At the conclusion of last week, President Trump authorized emergency arms sales to Arab allies as fears of Iranian aggression continue to mount.
“Today, I made a determination pursuant to section 36 of the Arms Export Control Act and directed the Department to complete immediately the formal notification of 22 pending arms transfers to Jordan, the United Arab Emirates, and Saudi Arabia totaling approximately $8.1 billion,” read the official release from the State Department. The purpose of these weapons transfers were, according to President Trump, to “deter Iranian aggression and build partner self-defense capacity.”

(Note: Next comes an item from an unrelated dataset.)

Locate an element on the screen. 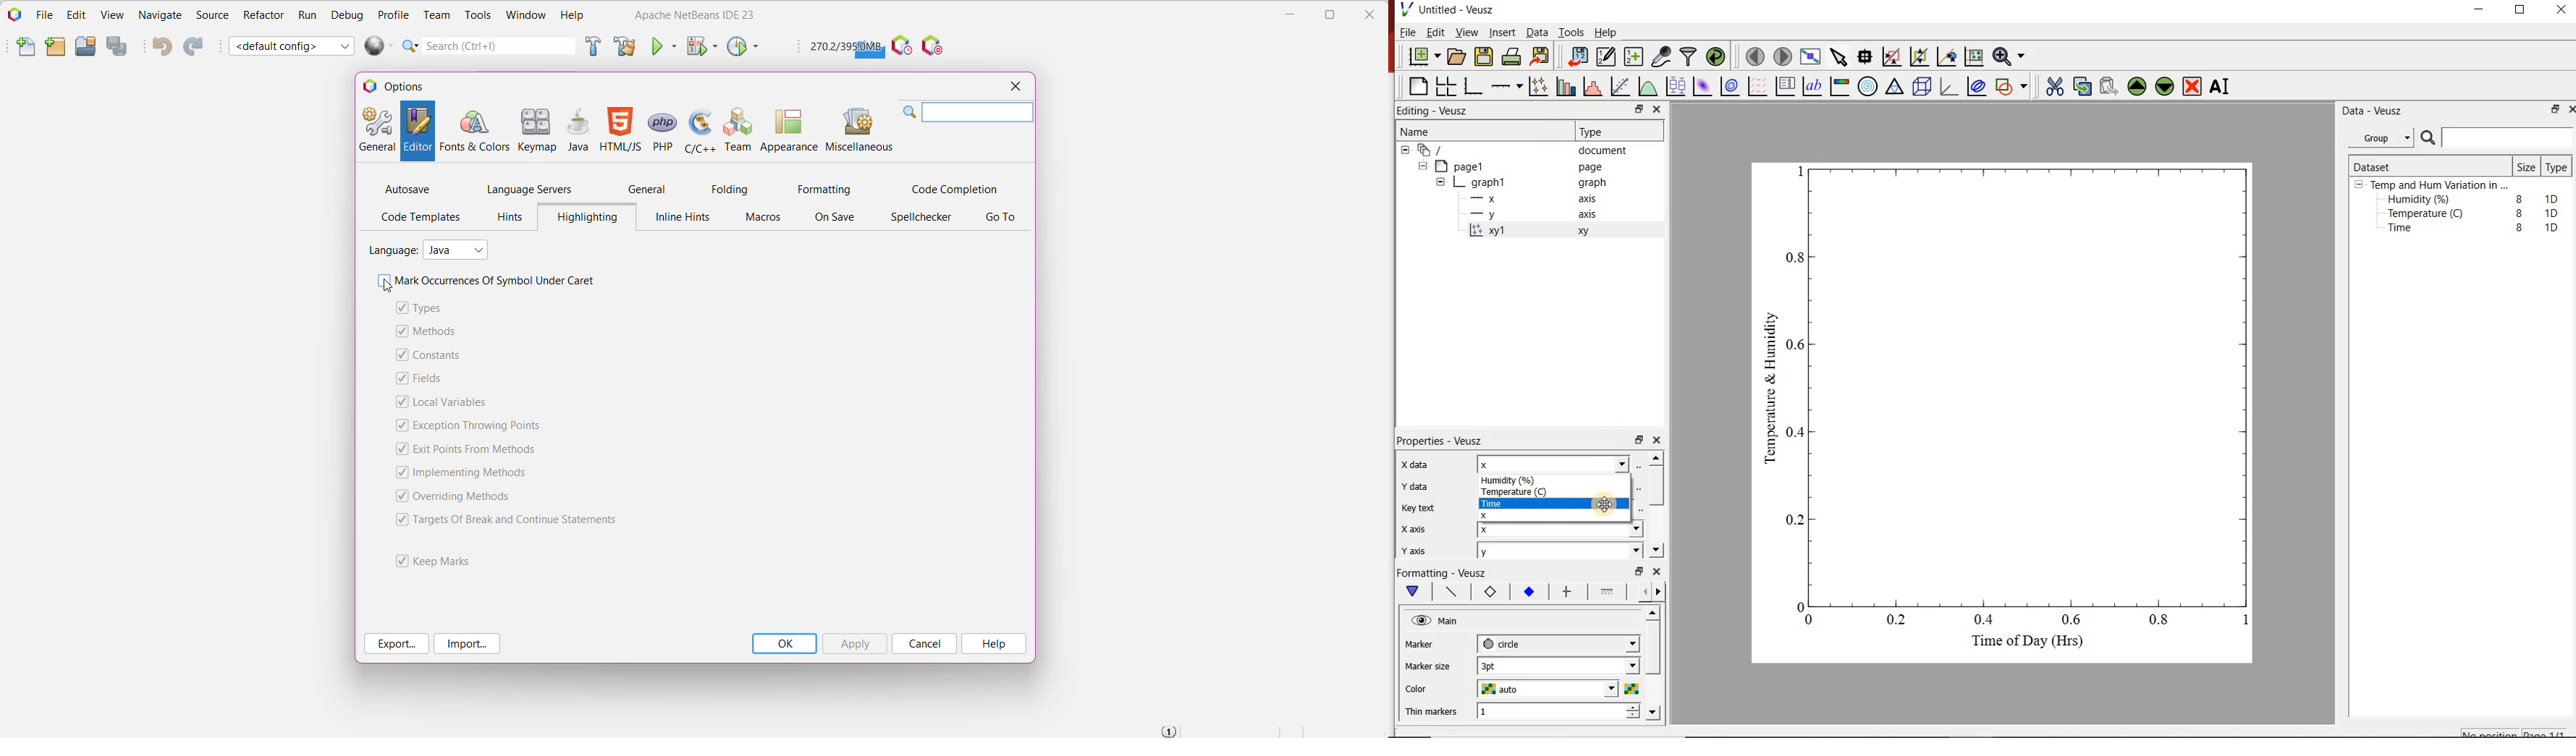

While his actions here are completely within legal executive power, the president is relying on a rather obscure provision in the Arms Export Control Act that allows him to circumvent Congressional approval, a fact that Trump’s political opponents were quick to point out. Even some from Trump’s own party were hesitant about the decision. “I understand the administration’s frustration that key members of Congress held these arms sales for an extended period of time, in some cases for over a year,” said Rep. Mike McCaul of Texas, the top Republican on the House of Representatives Foreign Affairs Committee. “However, the President’s decision to use an emergency waiver on these sales is unfortunate and will damage certain future congressional interactions.”
Trump has been drawing the ire of Congress for his strong defense-related support of Middle East allies —often under questionable conditions— for the better part of two years.
However, what we are seeing now is not material support for other people’s wars, but rather part of a concerted effort to push back against an Iran that threatens regional stability. It is no coincidence that Trump’s recent announcement on arms sales followed shortly after his ordering of an additional 1,500 troops to the Middle East.